(Stored data entries)
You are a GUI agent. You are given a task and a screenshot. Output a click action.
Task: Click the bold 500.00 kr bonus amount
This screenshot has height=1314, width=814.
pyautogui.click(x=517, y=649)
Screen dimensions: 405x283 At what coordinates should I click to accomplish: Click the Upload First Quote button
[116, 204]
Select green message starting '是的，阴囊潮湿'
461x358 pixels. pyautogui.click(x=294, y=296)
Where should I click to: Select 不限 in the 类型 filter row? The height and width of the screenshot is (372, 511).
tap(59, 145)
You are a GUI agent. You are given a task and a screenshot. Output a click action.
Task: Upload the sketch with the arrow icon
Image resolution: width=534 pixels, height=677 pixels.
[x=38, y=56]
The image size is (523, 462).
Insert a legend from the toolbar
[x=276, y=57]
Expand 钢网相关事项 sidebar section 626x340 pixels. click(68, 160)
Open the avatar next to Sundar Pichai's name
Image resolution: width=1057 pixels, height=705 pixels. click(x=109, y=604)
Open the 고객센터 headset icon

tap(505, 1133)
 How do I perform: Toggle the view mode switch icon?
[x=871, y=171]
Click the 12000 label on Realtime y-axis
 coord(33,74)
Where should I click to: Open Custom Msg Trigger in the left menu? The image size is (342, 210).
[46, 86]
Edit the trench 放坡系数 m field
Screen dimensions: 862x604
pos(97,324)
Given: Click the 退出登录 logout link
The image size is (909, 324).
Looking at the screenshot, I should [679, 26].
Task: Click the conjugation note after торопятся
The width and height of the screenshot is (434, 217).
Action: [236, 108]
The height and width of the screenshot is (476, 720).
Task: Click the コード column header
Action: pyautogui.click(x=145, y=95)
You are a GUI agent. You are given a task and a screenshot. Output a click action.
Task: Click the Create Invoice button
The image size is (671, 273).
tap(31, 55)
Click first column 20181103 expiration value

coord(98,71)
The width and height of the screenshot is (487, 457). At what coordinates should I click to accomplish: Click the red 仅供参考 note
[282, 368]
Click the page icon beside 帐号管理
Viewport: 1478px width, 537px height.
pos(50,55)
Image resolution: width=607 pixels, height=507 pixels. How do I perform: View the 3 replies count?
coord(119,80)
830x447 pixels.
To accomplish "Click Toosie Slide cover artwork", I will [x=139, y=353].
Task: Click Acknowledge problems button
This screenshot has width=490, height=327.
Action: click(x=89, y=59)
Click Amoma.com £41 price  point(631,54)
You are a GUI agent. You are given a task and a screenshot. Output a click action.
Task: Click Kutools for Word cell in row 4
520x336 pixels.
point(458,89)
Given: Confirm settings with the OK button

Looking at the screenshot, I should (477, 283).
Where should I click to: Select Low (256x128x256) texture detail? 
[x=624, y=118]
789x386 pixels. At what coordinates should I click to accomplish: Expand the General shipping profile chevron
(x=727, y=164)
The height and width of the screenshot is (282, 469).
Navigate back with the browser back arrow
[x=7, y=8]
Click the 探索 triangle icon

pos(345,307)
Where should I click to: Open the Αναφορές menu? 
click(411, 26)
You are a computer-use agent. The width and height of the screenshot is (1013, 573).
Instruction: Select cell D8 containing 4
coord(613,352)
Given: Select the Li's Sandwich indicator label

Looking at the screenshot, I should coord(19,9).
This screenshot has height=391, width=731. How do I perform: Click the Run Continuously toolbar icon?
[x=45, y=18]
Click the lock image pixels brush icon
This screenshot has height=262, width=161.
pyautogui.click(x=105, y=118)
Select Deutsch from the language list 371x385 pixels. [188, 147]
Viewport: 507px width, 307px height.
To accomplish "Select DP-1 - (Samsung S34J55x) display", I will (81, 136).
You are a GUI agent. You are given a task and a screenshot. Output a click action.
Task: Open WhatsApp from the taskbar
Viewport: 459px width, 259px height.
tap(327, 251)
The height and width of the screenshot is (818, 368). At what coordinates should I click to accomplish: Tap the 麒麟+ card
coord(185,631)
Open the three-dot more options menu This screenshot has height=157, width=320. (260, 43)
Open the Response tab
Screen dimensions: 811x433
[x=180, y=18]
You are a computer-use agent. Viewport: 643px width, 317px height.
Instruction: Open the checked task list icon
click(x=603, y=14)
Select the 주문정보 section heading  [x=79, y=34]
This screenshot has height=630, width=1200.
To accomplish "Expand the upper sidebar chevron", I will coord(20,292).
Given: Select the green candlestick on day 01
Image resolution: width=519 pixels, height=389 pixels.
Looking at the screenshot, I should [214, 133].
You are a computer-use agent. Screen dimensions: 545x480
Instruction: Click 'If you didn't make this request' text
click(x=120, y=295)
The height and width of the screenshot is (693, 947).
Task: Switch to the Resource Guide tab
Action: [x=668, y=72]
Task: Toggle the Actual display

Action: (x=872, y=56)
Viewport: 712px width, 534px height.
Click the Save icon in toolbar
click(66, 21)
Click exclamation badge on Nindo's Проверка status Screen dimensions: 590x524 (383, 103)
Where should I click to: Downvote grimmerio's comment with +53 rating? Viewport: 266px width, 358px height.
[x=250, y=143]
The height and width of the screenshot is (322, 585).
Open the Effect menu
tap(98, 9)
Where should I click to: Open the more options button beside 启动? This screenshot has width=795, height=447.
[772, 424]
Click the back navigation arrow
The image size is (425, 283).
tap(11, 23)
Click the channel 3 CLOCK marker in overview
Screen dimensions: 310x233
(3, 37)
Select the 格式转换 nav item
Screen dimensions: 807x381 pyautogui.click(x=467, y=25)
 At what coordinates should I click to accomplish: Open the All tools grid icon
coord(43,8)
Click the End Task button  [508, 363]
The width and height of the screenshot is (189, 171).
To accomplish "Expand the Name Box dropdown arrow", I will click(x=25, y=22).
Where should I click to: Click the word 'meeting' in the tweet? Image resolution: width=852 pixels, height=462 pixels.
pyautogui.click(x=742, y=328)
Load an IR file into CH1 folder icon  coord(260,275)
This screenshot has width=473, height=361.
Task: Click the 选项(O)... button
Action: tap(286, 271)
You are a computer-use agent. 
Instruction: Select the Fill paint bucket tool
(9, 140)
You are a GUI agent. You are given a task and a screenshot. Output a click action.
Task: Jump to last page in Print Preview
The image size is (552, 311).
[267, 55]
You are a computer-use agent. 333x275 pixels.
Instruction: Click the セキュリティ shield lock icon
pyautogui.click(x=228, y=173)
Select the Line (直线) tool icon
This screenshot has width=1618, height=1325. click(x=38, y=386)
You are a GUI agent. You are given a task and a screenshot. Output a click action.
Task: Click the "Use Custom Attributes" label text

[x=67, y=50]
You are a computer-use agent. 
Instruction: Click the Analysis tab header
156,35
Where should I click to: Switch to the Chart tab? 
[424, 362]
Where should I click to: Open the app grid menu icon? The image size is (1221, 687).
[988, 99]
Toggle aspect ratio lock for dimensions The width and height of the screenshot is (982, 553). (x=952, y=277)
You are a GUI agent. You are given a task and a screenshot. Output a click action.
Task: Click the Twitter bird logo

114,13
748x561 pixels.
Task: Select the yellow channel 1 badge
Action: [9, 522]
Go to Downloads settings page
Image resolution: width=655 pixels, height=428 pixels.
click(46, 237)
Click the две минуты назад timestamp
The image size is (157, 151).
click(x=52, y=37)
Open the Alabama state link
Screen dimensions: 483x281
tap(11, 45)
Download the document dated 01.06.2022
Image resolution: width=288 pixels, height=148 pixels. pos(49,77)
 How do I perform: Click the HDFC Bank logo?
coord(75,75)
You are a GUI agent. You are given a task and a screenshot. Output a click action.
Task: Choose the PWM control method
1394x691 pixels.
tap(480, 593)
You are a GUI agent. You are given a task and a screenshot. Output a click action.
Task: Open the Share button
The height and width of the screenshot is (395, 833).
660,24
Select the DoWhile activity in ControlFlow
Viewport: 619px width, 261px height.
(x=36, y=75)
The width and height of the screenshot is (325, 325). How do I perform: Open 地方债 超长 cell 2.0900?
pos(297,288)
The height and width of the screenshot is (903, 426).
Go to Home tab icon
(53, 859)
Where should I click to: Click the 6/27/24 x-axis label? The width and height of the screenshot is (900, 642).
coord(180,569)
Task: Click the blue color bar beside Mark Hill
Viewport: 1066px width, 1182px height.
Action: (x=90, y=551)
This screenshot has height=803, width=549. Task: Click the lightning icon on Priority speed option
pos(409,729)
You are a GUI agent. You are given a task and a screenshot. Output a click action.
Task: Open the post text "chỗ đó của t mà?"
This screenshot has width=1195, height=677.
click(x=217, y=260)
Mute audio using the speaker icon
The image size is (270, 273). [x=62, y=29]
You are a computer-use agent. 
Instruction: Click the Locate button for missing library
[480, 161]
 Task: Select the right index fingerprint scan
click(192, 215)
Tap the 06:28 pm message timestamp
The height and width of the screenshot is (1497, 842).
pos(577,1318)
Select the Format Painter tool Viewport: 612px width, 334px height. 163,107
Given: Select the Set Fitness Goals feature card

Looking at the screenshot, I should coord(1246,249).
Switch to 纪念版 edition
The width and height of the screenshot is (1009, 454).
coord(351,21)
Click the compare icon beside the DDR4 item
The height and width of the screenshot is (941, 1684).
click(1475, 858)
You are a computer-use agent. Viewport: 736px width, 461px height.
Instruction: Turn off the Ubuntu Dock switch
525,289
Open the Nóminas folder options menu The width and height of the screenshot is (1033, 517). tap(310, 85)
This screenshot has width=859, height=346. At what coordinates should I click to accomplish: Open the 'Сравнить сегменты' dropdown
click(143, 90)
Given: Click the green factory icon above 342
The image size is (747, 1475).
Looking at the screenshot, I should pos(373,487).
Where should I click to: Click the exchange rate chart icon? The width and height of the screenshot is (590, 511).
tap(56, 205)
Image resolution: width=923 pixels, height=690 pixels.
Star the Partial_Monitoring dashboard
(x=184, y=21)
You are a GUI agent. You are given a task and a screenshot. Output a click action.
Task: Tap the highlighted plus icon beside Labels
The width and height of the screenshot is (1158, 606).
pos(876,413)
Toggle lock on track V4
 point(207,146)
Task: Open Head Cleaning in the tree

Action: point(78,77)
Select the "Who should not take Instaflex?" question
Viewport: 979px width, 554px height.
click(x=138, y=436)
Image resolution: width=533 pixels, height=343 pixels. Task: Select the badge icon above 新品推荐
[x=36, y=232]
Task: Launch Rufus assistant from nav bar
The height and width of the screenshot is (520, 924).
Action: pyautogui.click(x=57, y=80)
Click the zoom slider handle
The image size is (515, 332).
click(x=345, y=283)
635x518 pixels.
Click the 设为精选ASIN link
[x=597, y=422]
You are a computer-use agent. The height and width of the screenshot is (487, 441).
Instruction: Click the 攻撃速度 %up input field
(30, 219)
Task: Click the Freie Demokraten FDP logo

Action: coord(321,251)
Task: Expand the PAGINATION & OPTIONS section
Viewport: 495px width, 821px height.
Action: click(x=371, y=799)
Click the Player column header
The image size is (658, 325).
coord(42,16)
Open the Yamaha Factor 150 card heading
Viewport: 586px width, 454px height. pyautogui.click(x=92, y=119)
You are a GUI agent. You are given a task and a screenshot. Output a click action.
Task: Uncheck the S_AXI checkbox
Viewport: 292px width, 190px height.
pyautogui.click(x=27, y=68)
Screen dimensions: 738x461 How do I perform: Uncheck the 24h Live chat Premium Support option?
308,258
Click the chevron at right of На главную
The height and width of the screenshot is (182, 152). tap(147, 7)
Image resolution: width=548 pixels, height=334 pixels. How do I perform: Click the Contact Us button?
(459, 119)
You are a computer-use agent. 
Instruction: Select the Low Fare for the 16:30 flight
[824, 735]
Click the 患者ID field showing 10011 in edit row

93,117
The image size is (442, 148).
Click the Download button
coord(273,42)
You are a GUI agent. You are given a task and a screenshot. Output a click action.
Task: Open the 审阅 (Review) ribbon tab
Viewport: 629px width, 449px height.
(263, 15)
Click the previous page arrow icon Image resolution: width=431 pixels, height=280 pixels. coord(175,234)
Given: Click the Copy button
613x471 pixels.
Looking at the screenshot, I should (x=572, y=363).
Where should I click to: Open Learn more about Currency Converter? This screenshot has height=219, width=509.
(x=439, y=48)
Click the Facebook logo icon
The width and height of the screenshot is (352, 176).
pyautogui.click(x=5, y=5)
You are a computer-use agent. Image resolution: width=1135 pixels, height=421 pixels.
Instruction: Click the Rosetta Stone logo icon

> **ASSIGNMENT**: Copy every line above that holds the word "section".

> **EXERCISE ANSWER**:
Expand 钢网相关事项 sidebar section 626x340 pixels. click(68, 160)
Select the 주문정보 section heading  [x=79, y=34]
Task: Expand the PAGINATION & OPTIONS section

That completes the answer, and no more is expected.